Vendredi dernier, le prince Harry et sa fiancée, Meghan Markle, ont fait leur première sortie officielle à Nottingham. Dans sa main, la future princesse porte un sac à main en cuir bordeaux lisse, avec des anses blanches. Son prix : 560 euros. Et pourtant, une dizaine de minutes plus tard, la production de ce sac est en rupture de stock.

Cela avait déjà été le cas pour les escarpins et le manteau blanc que Meghan Markle portait lors de l’annonce de ses fiançailles.

Un engouement qu’Alexandra Balikdjian, chercheur en psychologie économique et comportement du consommateur à l’ULB, explique par le mécanisme de l’identification : "Finalement, on pense qu’en ayant une robe, en l’occurrence, ou un sac, en possédant cet objet, on se rapproche un petit peu de l’image, de l’idéal qu’on a créé autour de ces princesses en devenir. En possédant son sac, quelque part je peux imaginer que j’ai tous les attributs de cette princesse".

Les marques, évidemment, ont parfaitement compris ce mécanisme. Elles en usent et abusent abondamment en associant leur image à telle ou telle star du show-business, du sport ou encore de la mode.

"Si cette star affiche l’utilisation de ce produit, si elle nous vante les mérites de ce produit, on va lui accorder aussi plus de crédit. On va se dire que si réellement elle consomme ce produit-là, et si pour elle, par exemple, ça lui rend les cheveux somptueux, si ce shampoing-là fonctionne sur ses cheveux, je peux partir du principe qu’en achetant le shampooing, j’aurai les mêmes cheveux que cette personne-là", ajoute Alexandra Balikdjian.

Une notoriété qui peut mal tourner

Si dans le cas du sac, la porte-parole de Strathberry s'est dit très enthousiaste. "C’est la meilleure chose qui pouvait nous arriver", a-t-elle déclaré.

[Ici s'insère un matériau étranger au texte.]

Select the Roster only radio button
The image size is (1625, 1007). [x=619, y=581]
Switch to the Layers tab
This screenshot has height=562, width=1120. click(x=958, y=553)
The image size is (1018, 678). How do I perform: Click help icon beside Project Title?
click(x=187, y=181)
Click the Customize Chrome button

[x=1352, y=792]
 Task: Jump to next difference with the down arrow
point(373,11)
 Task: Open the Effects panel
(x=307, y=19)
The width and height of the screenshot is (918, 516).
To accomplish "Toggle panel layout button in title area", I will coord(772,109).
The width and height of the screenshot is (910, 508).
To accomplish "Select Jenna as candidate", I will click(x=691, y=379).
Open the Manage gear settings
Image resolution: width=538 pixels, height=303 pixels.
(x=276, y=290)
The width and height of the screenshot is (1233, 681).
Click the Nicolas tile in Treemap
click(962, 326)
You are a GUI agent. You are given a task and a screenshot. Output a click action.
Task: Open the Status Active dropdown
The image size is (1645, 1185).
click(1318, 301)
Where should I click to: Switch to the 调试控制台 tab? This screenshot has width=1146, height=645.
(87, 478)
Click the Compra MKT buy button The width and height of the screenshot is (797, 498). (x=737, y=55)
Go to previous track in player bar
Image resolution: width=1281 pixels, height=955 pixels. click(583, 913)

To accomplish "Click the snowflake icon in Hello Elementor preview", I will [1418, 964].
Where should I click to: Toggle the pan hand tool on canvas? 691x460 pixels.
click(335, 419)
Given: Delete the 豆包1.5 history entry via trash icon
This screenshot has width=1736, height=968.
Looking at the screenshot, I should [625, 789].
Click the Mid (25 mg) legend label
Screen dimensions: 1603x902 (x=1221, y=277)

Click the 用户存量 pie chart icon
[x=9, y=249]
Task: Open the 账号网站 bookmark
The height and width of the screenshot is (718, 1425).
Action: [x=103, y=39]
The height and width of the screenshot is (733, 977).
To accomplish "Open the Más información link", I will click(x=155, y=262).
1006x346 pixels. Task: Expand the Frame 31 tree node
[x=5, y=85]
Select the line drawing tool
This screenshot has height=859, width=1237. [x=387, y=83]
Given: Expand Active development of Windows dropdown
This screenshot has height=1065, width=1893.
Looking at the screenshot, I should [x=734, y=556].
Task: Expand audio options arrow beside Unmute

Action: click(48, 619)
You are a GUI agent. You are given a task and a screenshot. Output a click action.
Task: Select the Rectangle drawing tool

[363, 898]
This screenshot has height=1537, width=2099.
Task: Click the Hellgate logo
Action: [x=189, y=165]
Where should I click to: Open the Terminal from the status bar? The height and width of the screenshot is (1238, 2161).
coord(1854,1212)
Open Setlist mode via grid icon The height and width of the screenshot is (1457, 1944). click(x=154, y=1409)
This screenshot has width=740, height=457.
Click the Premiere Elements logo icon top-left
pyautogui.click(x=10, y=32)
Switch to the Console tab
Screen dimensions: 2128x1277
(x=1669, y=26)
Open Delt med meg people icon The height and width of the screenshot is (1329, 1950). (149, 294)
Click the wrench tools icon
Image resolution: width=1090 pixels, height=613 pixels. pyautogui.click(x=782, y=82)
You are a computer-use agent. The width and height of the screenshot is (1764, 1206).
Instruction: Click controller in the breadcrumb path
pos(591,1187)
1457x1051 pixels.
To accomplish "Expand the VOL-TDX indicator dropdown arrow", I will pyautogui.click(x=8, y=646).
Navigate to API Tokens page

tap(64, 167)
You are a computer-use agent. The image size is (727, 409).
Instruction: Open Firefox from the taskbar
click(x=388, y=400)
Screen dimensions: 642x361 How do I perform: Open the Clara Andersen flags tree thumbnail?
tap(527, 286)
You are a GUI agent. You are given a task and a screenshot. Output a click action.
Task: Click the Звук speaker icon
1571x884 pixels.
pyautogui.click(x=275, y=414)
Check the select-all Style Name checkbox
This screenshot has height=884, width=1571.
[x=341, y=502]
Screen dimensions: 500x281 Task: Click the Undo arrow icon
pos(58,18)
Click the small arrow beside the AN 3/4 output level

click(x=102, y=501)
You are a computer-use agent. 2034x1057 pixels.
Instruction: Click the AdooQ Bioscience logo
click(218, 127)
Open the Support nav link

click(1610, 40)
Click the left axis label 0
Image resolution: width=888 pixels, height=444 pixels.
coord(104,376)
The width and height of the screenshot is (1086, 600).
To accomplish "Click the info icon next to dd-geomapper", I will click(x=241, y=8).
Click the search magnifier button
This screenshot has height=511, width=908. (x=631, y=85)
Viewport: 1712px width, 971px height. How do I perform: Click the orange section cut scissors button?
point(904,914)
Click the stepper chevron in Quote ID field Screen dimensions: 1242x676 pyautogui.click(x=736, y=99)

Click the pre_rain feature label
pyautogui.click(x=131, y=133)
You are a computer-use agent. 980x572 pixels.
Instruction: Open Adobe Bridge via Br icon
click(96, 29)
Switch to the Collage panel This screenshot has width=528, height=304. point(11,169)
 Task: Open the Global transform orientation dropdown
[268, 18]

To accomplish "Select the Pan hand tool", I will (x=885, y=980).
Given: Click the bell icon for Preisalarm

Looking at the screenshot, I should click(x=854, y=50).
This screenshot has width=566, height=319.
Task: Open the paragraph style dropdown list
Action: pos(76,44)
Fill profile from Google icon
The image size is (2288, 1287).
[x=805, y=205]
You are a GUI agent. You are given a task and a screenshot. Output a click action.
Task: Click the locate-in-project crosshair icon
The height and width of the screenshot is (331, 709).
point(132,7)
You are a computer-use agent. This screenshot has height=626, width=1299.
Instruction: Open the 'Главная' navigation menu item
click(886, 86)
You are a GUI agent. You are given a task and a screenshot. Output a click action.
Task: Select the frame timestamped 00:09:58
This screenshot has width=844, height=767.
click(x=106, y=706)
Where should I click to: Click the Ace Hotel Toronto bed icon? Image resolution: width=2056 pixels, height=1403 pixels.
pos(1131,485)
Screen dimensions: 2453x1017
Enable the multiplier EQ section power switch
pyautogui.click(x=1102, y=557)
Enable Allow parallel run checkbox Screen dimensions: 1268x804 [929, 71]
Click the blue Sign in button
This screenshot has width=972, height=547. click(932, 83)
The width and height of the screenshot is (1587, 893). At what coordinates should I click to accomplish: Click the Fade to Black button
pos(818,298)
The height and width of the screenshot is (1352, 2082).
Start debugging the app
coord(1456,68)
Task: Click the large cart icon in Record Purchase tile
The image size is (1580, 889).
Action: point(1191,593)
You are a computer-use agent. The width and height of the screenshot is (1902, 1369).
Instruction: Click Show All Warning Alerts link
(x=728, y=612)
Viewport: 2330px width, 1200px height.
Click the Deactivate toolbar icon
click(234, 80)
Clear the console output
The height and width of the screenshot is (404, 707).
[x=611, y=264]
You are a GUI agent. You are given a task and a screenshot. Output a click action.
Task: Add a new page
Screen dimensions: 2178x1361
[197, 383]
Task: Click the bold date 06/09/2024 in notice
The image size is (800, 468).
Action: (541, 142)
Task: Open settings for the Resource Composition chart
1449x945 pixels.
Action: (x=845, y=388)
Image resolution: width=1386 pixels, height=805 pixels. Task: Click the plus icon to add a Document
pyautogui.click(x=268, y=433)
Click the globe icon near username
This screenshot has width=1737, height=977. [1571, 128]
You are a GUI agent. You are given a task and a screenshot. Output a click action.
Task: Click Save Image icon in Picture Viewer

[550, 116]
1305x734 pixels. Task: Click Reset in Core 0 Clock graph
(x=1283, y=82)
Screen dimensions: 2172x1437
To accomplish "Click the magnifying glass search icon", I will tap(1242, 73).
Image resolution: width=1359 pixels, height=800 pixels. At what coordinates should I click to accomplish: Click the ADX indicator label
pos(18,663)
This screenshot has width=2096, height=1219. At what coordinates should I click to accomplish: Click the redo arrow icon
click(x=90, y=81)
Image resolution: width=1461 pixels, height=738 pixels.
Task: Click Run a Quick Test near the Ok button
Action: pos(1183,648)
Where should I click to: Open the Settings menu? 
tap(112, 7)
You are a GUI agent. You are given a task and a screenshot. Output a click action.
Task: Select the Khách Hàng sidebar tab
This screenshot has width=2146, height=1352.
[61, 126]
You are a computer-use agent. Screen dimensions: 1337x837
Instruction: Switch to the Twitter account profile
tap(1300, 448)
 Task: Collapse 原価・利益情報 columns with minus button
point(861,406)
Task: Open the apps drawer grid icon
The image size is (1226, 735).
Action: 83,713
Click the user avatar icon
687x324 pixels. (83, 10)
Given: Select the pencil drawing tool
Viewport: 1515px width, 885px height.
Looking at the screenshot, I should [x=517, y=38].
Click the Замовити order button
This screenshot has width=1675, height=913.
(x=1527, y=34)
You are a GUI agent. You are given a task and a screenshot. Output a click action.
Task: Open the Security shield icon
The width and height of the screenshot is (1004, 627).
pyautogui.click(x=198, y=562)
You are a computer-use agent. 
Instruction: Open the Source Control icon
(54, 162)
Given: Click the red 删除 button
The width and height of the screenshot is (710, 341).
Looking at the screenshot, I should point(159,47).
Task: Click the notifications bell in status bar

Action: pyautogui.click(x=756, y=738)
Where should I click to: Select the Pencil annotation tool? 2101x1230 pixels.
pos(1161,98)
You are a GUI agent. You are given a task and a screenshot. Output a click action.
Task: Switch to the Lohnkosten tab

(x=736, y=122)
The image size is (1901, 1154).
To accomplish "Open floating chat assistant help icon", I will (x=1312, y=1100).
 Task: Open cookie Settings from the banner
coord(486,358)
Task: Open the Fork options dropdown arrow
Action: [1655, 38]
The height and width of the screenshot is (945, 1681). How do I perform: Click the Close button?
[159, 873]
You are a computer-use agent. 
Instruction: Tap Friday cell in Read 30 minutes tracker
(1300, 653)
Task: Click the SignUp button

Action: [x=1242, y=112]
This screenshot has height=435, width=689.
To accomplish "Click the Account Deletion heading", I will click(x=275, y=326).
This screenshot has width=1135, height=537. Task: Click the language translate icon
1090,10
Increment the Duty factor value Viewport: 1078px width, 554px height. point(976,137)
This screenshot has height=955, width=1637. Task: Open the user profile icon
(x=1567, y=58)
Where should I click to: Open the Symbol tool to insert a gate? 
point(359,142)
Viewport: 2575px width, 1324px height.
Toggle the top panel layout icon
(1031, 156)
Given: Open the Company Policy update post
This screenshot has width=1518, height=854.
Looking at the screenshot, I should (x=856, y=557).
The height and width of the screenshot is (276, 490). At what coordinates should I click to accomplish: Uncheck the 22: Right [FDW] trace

Ce n'est pas toujours le cas.

En novembre 2010, toujours au Royaume-Uni, lorsque le prince William officialise ses fiançailles avec Kate Middleton, celle-ci porte une robe bleue de la marque Issa. Quelques minutes plus tard, c'est la rupture de stock. La créatrice d’Issa, la Brésilienne Daniella Helayel, devient alors une figure incontournable de la mode britannique. Mais 5 ans plus tard, sa marque a tout simplement disparu.

Quant à savoir si on peut faire directement le lien entre le succès de cette marque après les fiançailles de Kate Middleton et sa chute, Daniella Helayel fait elle-même ce lien.

En 2010, son carnet de commandes est quasi vide, ce sont encore les suites de la crise économique. Arrivent les faits Kate Middleton. Les ventes d’Issa s’envolent, mais l’entreprise n’a pas assez d’argent pour financer une production à grande échelle, répondre à la demande.

La banque est apparemment aux abonnés absents, et surtout les factures des sous-traitants s’empilent les unes sur les autres ; l’entreprise est au bord de la faillite. Daniella Helayel doit alors ouvrir le capital de son entreprise à un investisseur extérieur. La mayonnaise ne prend pas, mauvaise gestion. Quelques années plus tard, en 2013, la créatrice brésilienne quitte sa propre marque, et en 2015, rideau, Issa dépose le bilan.